题目. 把下面整份清单一行不落地照抄一遍，一个字也别改。

**** 本题清单 ****

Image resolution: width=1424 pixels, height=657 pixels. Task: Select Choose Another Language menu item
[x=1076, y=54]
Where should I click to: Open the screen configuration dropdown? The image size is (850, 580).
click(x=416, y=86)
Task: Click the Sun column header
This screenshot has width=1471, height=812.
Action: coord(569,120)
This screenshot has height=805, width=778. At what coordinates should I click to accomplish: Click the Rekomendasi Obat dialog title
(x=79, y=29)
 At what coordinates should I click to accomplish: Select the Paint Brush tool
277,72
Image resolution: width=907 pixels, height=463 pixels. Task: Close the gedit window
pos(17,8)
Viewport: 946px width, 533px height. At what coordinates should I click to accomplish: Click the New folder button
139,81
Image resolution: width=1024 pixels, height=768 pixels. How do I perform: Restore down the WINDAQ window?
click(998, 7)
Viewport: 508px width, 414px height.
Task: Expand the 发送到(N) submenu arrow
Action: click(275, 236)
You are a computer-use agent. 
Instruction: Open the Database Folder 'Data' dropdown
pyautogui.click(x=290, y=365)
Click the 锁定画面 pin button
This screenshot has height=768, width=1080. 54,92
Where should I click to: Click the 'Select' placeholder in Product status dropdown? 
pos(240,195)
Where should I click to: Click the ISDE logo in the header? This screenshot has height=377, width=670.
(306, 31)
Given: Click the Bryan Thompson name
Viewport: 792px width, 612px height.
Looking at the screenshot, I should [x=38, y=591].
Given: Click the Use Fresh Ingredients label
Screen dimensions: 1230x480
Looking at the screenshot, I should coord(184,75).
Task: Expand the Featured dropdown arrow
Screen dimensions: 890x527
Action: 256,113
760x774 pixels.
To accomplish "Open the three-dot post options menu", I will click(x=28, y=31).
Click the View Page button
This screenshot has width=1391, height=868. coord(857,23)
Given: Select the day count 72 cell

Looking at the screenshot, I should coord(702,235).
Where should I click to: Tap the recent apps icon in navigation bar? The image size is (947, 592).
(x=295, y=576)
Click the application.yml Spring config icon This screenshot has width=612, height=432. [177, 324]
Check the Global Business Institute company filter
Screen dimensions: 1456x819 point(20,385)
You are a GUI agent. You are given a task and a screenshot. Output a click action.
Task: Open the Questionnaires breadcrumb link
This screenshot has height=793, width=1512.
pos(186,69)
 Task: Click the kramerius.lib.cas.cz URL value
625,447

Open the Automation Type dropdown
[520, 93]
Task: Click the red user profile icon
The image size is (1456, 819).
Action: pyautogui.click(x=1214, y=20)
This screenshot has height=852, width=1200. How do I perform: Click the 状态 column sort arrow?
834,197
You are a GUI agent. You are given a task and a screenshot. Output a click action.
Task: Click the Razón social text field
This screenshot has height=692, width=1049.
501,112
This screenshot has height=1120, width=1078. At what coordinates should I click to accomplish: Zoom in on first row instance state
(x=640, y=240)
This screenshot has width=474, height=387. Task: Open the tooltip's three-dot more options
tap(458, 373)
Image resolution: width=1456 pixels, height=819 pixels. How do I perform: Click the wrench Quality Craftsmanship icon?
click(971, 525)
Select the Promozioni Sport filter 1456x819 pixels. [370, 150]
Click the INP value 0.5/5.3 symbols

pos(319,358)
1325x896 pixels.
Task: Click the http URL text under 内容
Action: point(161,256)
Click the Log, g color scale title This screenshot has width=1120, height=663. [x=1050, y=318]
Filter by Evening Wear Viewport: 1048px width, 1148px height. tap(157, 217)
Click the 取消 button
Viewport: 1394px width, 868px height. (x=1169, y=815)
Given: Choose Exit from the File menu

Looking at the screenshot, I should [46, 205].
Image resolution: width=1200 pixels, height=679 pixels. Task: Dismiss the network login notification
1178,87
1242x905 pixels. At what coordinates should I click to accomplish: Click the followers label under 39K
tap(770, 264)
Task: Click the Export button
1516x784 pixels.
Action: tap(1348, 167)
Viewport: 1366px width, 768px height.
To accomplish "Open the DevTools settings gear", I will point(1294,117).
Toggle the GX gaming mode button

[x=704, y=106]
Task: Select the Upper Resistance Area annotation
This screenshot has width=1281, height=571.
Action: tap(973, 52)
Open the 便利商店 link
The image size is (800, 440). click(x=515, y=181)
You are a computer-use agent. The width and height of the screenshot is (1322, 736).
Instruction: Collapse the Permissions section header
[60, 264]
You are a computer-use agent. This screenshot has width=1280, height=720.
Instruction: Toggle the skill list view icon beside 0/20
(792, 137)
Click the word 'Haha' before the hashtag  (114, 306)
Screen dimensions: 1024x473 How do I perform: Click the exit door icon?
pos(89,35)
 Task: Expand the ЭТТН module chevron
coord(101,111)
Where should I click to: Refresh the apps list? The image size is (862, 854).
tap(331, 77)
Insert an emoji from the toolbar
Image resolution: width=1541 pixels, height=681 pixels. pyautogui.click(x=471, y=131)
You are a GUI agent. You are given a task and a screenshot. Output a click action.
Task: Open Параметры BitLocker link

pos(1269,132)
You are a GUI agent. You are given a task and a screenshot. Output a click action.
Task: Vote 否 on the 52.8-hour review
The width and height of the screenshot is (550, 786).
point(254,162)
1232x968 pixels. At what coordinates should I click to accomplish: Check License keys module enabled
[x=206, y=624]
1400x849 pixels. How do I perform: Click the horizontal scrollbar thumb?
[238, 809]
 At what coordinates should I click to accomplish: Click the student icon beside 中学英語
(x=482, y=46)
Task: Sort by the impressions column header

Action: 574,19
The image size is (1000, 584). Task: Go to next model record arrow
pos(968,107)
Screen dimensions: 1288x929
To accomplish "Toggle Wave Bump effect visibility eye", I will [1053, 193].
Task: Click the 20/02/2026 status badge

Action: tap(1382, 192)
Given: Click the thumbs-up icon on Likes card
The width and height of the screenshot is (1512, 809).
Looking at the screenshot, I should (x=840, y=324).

****

本题输出.
Image resolution: width=1424 pixels, height=657 pixels. Task: Select Choose Another Language menu item
[x=1076, y=54]
Where should I click to: Open the screen configuration dropdown? The image size is (850, 580).
click(x=416, y=86)
Task: Click the Sun column header
This screenshot has width=1471, height=812.
Action: coord(569,120)
This screenshot has height=805, width=778. At what coordinates should I click to accomplish: Click the Rekomendasi Obat dialog title
(x=79, y=29)
 At what coordinates should I click to accomplish: Select the Paint Brush tool
277,72
Image resolution: width=907 pixels, height=463 pixels. Task: Close the gedit window
pos(17,8)
Viewport: 946px width, 533px height. At what coordinates should I click to accomplish: Click the New folder button
139,81
Image resolution: width=1024 pixels, height=768 pixels. How do I perform: Restore down the WINDAQ window?
click(998, 7)
Viewport: 508px width, 414px height.
Task: Expand the 发送到(N) submenu arrow
Action: click(275, 236)
You are a computer-use agent. 
Instruction: Open the Database Folder 'Data' dropdown
pyautogui.click(x=290, y=365)
Click the 锁定画面 pin button
This screenshot has height=768, width=1080. 54,92
Where should I click to: Click the 'Select' placeholder in Product status dropdown? 
pos(240,195)
Where should I click to: Click the ISDE logo in the header? This screenshot has height=377, width=670.
(306, 31)
Given: Click the Bryan Thompson name
Viewport: 792px width, 612px height.
Looking at the screenshot, I should [x=38, y=591].
Given: Click the Use Fresh Ingredients label
Screen dimensions: 1230x480
Looking at the screenshot, I should coord(184,75).
Task: Expand the Featured dropdown arrow
Screen dimensions: 890x527
Action: 256,113
760x774 pixels.
To accomplish "Open the three-dot post options menu", I will click(x=28, y=31).
Click the View Page button
This screenshot has width=1391, height=868. coord(857,23)
Given: Select the day count 72 cell

Looking at the screenshot, I should coord(702,235).
Where should I click to: Tap the recent apps icon in navigation bar? The image size is (947, 592).
(x=295, y=576)
Click the application.yml Spring config icon This screenshot has width=612, height=432. [177, 324]
Check the Global Business Institute company filter
Screen dimensions: 1456x819 point(20,385)
You are a GUI agent. You are given a task and a screenshot. Output a click action.
Task: Open the Questionnaires breadcrumb link
This screenshot has height=793, width=1512.
pos(186,69)
 Task: Click the kramerius.lib.cas.cz URL value
625,447

Open the Automation Type dropdown
[520, 93]
Task: Click the red user profile icon
The image size is (1456, 819).
Action: pyautogui.click(x=1214, y=20)
This screenshot has height=852, width=1200. How do I perform: Click the 状态 column sort arrow?
834,197
You are a GUI agent. You are given a task and a screenshot. Output a click action.
Task: Click the Razón social text field
This screenshot has height=692, width=1049.
501,112
This screenshot has height=1120, width=1078. At what coordinates should I click to accomplish: Zoom in on first row instance state
(x=640, y=240)
This screenshot has width=474, height=387. Task: Open the tooltip's three-dot more options
tap(458, 373)
Image resolution: width=1456 pixels, height=819 pixels. How do I perform: Click the wrench Quality Craftsmanship icon?
click(971, 525)
Select the Promozioni Sport filter 1456x819 pixels. [370, 150]
Click the INP value 0.5/5.3 symbols

pos(319,358)
1325x896 pixels.
Task: Click the http URL text under 内容
Action: point(161,256)
Click the Log, g color scale title This screenshot has width=1120, height=663. [x=1050, y=318]
Filter by Evening Wear Viewport: 1048px width, 1148px height. tap(157, 217)
Click the 取消 button
Viewport: 1394px width, 868px height. (x=1169, y=815)
Given: Choose Exit from the File menu

Looking at the screenshot, I should [46, 205].
Image resolution: width=1200 pixels, height=679 pixels. Task: Dismiss the network login notification
1178,87
1242x905 pixels. At what coordinates should I click to accomplish: Click the followers label under 39K
tap(770, 264)
Task: Click the Export button
1516x784 pixels.
Action: tap(1348, 167)
Viewport: 1366px width, 768px height.
To accomplish "Open the DevTools settings gear", I will point(1294,117).
Toggle the GX gaming mode button

[x=704, y=106]
Task: Select the Upper Resistance Area annotation
This screenshot has width=1281, height=571.
Action: tap(973, 52)
Open the 便利商店 link
The image size is (800, 440). click(x=515, y=181)
You are a computer-use agent. The width and height of the screenshot is (1322, 736).
Instruction: Collapse the Permissions section header
[60, 264]
You are a computer-use agent. This screenshot has width=1280, height=720.
Instruction: Toggle the skill list view icon beside 0/20
(792, 137)
Click the word 'Haha' before the hashtag  (114, 306)
Screen dimensions: 1024x473 How do I perform: Click the exit door icon?
pos(89,35)
 Task: Expand the ЭТТН module chevron
coord(101,111)
Where should I click to: Refresh the apps list? The image size is (862, 854).
tap(331, 77)
Insert an emoji from the toolbar
Image resolution: width=1541 pixels, height=681 pixels. pyautogui.click(x=471, y=131)
You are a GUI agent. You are given a task and a screenshot. Output a click action.
Task: Open Параметры BitLocker link

pos(1269,132)
You are a GUI agent. You are given a task and a screenshot. Output a click action.
Task: Vote 否 on the 52.8-hour review
The width and height of the screenshot is (550, 786).
point(254,162)
1232x968 pixels. At what coordinates should I click to accomplish: Check License keys module enabled
[x=206, y=624]
1400x849 pixels. How do I perform: Click the horizontal scrollbar thumb?
[238, 809]
 At what coordinates should I click to accomplish: Click the student icon beside 中学英語
(x=482, y=46)
Task: Sort by the impressions column header

Action: 574,19
The image size is (1000, 584). Task: Go to next model record arrow
pos(968,107)
Screen dimensions: 1288x929
To accomplish "Toggle Wave Bump effect visibility eye", I will [1053, 193].
Task: Click the 20/02/2026 status badge

Action: tap(1382, 192)
Given: Click the thumbs-up icon on Likes card
The width and height of the screenshot is (1512, 809).
Looking at the screenshot, I should (x=840, y=324).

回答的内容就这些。